**Saved data entries:**
= Beginning of Section =
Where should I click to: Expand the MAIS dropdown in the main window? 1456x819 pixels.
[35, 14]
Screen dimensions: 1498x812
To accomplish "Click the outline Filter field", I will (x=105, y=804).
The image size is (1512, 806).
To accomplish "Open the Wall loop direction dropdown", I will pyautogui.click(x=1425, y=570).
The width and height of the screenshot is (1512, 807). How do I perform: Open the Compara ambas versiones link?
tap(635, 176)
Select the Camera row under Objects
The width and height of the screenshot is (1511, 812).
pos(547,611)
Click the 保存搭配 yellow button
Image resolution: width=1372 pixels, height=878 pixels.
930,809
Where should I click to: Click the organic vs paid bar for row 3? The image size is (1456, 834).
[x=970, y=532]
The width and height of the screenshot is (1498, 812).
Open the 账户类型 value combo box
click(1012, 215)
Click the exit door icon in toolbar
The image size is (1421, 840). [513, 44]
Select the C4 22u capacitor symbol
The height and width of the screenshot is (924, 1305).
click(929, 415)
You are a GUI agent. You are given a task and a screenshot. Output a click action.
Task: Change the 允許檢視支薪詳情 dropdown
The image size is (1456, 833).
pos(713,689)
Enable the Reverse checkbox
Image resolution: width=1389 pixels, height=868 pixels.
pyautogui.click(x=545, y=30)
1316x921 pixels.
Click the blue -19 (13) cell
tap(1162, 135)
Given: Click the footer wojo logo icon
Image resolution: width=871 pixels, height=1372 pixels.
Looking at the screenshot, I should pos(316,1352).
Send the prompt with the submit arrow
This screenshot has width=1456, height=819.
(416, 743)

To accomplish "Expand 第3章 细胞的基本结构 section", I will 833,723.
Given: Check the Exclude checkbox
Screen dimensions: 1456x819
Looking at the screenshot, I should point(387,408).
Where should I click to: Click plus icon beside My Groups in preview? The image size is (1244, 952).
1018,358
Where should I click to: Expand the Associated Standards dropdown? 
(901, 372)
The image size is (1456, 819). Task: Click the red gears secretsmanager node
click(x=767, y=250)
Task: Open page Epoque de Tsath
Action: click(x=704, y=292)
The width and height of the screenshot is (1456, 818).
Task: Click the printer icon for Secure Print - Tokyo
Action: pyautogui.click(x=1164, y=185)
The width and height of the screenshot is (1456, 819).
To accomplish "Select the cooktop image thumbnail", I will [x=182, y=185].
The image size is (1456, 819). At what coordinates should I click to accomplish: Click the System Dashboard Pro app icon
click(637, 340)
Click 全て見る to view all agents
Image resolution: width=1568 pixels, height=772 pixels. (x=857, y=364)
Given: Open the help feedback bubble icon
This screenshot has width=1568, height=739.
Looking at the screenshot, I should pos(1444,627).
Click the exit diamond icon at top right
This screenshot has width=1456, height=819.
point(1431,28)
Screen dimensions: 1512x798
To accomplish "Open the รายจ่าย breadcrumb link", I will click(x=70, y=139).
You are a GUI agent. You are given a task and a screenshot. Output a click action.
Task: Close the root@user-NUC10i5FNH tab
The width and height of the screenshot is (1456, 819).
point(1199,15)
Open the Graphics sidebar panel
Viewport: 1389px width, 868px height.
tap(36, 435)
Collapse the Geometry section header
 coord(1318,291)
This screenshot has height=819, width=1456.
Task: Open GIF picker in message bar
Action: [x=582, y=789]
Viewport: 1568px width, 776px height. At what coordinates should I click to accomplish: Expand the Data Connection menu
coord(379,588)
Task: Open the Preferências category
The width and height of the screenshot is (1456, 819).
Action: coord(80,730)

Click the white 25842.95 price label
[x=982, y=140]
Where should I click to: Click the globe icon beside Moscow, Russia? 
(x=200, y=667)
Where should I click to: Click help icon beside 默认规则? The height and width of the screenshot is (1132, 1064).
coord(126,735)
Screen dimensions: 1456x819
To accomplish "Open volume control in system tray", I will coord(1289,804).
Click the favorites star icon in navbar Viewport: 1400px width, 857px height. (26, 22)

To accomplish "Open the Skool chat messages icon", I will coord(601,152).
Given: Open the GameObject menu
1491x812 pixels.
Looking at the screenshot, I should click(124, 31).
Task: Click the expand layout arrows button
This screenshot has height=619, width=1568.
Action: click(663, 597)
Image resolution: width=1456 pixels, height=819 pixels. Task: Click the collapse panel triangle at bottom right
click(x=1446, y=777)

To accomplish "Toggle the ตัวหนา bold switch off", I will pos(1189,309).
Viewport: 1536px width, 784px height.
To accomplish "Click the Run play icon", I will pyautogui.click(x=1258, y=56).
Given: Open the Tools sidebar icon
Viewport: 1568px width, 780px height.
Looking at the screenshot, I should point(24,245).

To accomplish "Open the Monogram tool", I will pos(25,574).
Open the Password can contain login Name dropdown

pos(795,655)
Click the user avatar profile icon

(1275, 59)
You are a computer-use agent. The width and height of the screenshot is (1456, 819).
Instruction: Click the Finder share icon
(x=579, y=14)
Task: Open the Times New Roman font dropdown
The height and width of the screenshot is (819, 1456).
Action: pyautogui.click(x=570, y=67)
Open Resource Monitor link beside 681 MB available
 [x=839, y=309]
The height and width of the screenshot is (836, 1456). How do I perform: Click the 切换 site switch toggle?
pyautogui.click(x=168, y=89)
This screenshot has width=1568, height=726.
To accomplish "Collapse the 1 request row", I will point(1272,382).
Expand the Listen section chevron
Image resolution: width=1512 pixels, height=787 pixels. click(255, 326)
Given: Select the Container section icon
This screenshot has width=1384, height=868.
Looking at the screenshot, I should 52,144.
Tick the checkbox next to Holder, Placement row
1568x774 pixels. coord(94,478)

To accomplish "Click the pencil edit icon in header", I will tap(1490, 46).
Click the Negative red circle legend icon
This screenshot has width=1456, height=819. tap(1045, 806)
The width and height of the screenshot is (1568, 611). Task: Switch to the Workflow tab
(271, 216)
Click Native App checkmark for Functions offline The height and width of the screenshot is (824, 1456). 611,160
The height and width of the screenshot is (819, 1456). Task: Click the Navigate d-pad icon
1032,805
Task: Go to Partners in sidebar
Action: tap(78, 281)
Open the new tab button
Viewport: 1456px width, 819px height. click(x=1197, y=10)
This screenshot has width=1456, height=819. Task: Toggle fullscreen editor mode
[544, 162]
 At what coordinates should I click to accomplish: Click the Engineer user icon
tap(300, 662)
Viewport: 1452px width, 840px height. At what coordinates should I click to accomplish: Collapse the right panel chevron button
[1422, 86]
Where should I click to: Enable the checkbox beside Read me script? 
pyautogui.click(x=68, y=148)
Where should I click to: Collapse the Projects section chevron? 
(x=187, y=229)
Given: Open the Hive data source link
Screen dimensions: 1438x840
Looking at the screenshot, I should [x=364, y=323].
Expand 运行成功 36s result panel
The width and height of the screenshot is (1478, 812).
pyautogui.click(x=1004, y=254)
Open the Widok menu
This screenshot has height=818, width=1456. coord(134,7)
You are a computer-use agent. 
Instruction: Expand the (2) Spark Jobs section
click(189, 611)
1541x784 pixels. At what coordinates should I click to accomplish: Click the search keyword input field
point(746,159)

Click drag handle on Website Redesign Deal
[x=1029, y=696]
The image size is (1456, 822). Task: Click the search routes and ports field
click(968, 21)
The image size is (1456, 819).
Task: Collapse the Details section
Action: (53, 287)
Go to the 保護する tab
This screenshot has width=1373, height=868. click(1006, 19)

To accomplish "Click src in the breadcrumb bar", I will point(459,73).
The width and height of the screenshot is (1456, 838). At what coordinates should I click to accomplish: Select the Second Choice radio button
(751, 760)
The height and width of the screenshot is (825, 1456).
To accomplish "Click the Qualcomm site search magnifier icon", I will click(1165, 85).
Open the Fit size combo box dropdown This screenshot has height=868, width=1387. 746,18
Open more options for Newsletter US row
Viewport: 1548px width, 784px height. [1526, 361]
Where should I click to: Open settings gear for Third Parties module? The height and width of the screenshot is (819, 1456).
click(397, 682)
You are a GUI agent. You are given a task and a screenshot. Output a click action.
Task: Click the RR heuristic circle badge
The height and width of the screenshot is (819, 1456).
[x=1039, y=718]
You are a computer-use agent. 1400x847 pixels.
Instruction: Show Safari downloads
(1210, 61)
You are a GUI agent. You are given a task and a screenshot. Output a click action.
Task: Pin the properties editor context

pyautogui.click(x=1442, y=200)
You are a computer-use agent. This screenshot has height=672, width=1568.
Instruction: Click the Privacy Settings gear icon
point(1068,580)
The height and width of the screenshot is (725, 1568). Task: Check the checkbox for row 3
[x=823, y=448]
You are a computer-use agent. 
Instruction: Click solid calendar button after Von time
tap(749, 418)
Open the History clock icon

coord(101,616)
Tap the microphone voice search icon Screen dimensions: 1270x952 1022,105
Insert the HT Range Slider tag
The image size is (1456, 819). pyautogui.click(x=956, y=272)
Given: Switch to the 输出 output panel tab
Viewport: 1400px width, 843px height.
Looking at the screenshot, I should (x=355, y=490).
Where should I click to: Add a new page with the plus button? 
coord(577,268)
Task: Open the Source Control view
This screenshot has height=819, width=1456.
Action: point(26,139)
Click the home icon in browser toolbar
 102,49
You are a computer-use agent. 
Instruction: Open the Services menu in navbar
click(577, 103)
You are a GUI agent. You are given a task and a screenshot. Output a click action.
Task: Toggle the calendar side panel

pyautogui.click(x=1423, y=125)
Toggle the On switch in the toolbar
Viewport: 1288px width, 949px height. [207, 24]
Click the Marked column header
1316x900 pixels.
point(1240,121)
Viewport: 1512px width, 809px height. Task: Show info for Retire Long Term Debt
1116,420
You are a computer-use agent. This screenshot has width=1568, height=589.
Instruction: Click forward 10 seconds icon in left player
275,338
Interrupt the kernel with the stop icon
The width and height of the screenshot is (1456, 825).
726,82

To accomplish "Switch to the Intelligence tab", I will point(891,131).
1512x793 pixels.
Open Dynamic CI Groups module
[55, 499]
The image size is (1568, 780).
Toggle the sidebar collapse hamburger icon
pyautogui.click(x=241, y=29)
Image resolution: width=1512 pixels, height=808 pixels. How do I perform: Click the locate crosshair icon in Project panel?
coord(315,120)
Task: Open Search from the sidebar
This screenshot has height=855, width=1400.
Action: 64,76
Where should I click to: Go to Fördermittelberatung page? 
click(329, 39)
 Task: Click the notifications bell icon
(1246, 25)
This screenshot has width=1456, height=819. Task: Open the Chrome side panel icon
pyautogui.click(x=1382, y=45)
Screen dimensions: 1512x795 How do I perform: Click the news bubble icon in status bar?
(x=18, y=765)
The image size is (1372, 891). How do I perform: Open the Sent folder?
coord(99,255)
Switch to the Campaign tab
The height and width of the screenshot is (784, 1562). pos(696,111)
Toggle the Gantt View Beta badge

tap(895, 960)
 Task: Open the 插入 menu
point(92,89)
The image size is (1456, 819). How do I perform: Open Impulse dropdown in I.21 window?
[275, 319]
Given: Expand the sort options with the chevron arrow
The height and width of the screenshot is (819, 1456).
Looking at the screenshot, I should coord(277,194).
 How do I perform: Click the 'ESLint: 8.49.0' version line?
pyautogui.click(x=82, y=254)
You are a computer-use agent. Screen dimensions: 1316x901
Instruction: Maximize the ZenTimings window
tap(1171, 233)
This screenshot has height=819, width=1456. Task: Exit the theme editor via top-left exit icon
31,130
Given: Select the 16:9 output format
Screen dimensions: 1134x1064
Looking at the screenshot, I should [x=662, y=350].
= End of Section =
**EXERCISE REQUIREMENTS:**
For every line in the data above that holds "breadcrumb", return the line itself.

**RESPONSE AREA:**
To accomplish "Open the รายจ่าย breadcrumb link", I will click(x=70, y=139).
To accomplish "Click src in the breadcrumb bar", I will point(459,73).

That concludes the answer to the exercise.